Field research news: Ethnobotany and biodiversity management of tribal communities in Bastar region, India

The tribal communities in the Bastar region have been depending on the wild plant resources since time immemorial and therefore have extensive knowledge of identification, management, and use of wild edible plants. However, the ethnobotanical research on indigenous plant knowledge in Central India has been so far focused on medicinal plants, while the traditional ecological knowledge in the context of wild edible plants and community biodiversity management remains neglected.

In the frame of his dissertation entitled ‘Ethnobotany of Gond and Baiga Communities in the Vicinity of selected sacred groves in Chhattisgarh, India’, a member of our team Nishanth Gurav is realizing the first data collection field expedition to the Bastar region in central India with the aim to investigate edible wild plants and specific management practices from the ethnobotanical perspective.
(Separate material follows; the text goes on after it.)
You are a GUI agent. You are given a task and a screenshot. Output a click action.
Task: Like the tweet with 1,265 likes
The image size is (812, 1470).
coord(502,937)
Fifty sacred groves sites across the study area of 2 districts were identified using transect walks. The sacred groves are forest patches in community villages and their surroundings, intentionally conserved in the name of their local deities. Strict rules are associated with biodiversity use within the sacred groves as they are believed to be the local deities' homes.

In the first phase of the ethnobotanical inventory, conducted during the course of 3 months of fieldwork, the methods of free listing, focus group discussions, and household interviews were applied. Community biodiversity management practices in the context of wild edible plant species were also documented using participatory mapping, observation, and walks in the woods methods.

The preliminary results show that the indigenous people use 100 wild edible plants, apply species-specific sustainable harvesting practices, various methods of preparation of tuberous plants (17 species), and that the medicinal-food relation in plant use is a common aspect.

The documented species will be further investigated through folk taxonomy, population ecology, and conservation studies.